I just saw the emergency helicopter land on the helipad near my hospital room window. My first thought was, “Wow that’s loud! Please don’t wake up my sleeping baby!” But very soon after that, I started thinking about who was in that helicopter. Were they OK? Was their family already here? I started thinking about the accident that led to the need for the evacuation by air and hoped there were no other victims. I immediately started wondering what could be done to help those people and that reminded me of my own circumstances. Even though we are not at the hospital as a result of trauma, we did arrive on the doorstep under rather sudden and dire circumstances. There was little warning and not much time to prepare for what we might discover upon our stay. We were met immediately by our first responders (concerned friends, helpers, and loved ones) and that has made all the difference in our ability to cope and face this difficult situation. I’ve learned so many lessons already from this trial, but the one that has made the biggest impact is how people respond to folks in crisis. These people show up. They hold your hand, feed your belly, take care of your children, and don’t take no for an answer. Most of these people have faced a dark time in their own lives when they realized the same thing that I’m just now understanding completely. Help whenever, however, whoever you can! Yes, it can be awkward when you don’t know what to say, but here’s the thing – it doesn’t matter. It’s the showing up that counts. Showing up doesn’t have to be in person by any stretch. It can be by praying, making others aware of your needs, sending a funny joke at the right time. It’s simply making an effort. I have glimpsed this realization before, but over time the clarity slips away. To make a difference in other people’s lives, I think I just need to practice more often. I use the “I’m so busy!” excuse more than I should. Heck, we’re all busy. I need to practice finding time to write a note, make a phone call, cook a quiche…whatever it takes to reach out and make someone in crisis feel cared for. I think I’ll start with the tired mom of the sick little boy I met in the room next to ours today. I see a warm plate of food in her future. And maybe some of Charlie’s hand-me-downs. Practice.

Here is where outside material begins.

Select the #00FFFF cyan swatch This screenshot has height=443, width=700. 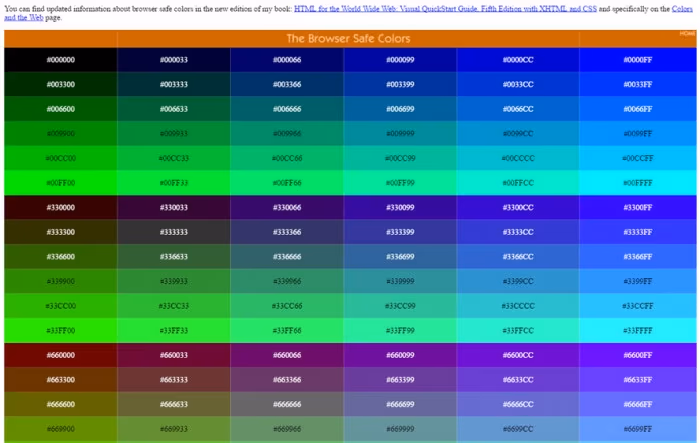[x=638, y=183]
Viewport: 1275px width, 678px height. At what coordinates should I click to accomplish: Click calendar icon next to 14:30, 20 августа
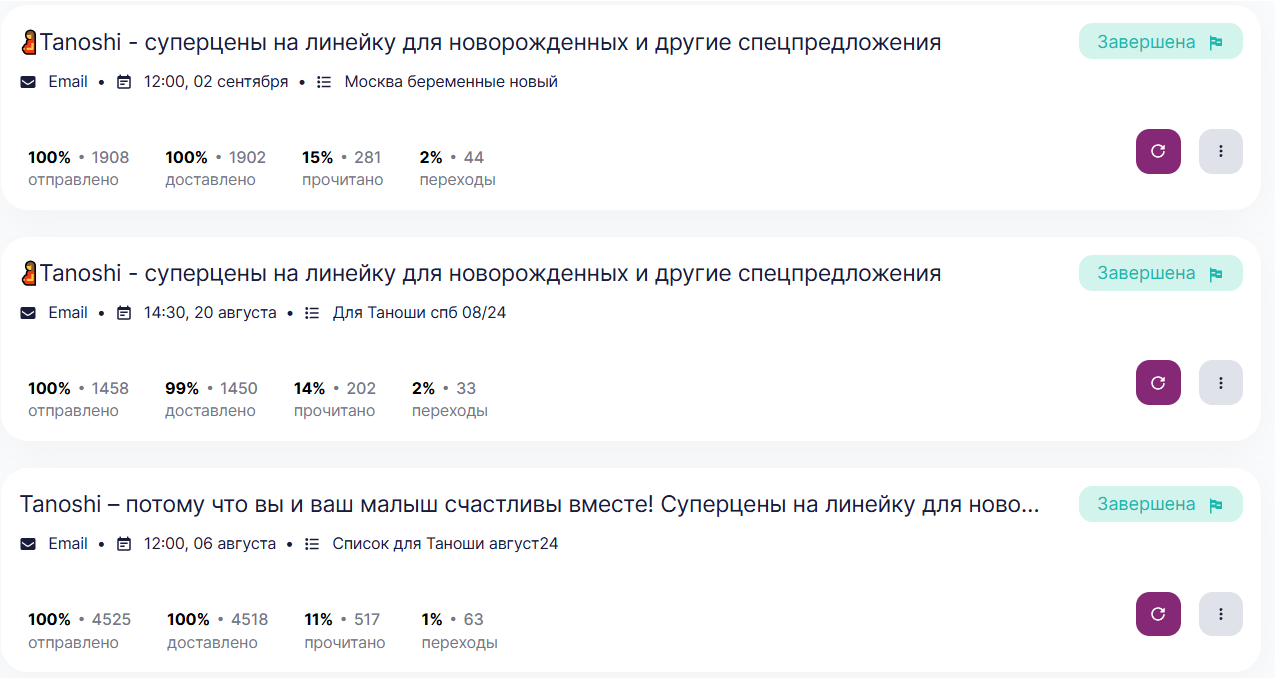(x=124, y=313)
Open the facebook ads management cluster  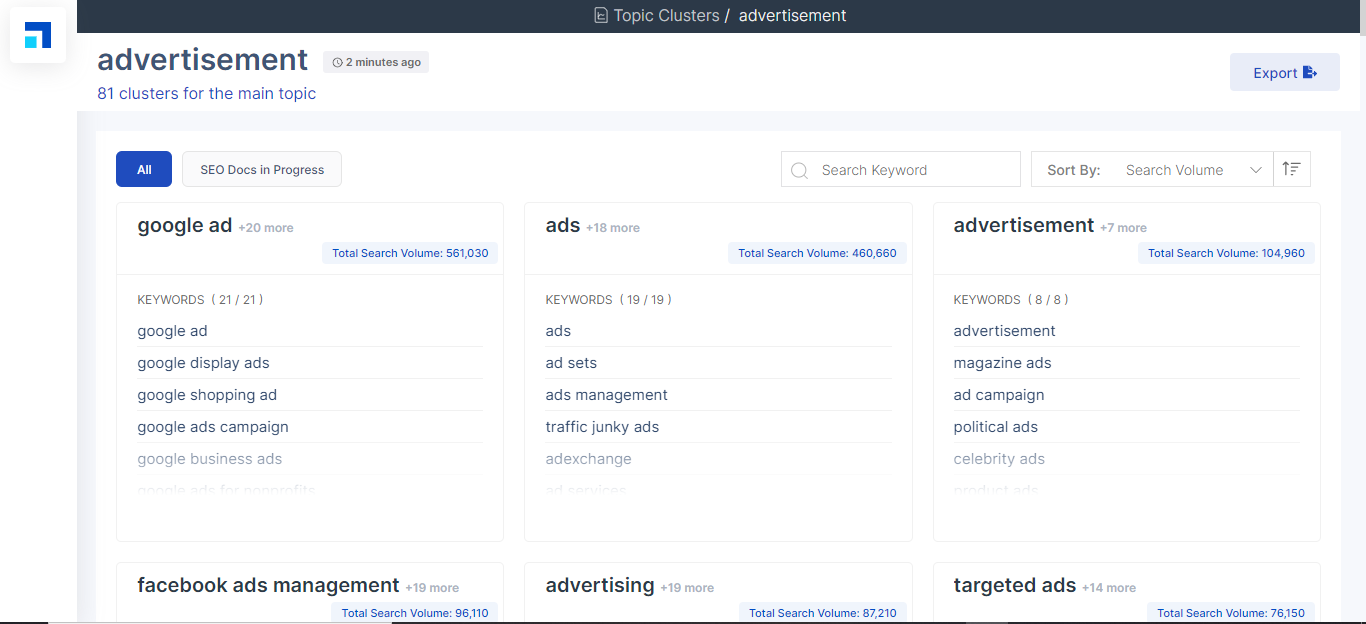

MH had a good day. She is awake more and more, playing with her toys and smiling at her silly daddy. She is obsessed with the ET light that glows at the end of her fingertip. She waves it around and stares at it with a perplexed look on her face. I hope she realizes these new tubes and wires are not here to stay. An epidural to make her comfortable, a catheter, two IVs, an oxygen monitor. Blerg. Hoping for more freedom of movement soon. She is taking an antibiotic for the MRSA. She seems OK. Still no pathology report. We thought we might hear some news today. Hopefully they won’t make us wait until Monday! Fingers still crossed. Charlie and Poppy got to wave to their baby sister from the perimeter of the “clean room” today. They have been holding up as well as we could have hoped so far. Glad I got to tuck them in tonight. Sweet snuggles.

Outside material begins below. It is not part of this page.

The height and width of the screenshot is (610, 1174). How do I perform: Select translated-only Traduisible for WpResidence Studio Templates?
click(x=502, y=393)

Thanks to Lindsay (Max and Meyer) for picking up Poppy and Charlie for a fun play date at the pool. They had a great time and were tuckered out! Thanks to Lisa for the special “Healing CD” she and her daughter made for MH. So creative and thoughtful! Thanks to Megan for the perfectly adorable and customized thank you notes. A little MH in each of the flowers! Those will be used soon and often. Thanks to John F. for the decadent grilled cheese sandwiches for lunch (and dinner!). Thanks to Aunt Bonnie for the pretty flowers. Thanks to nurse Karen for singing to MH at 3:30 am so I could catch a couple of hours of sleep.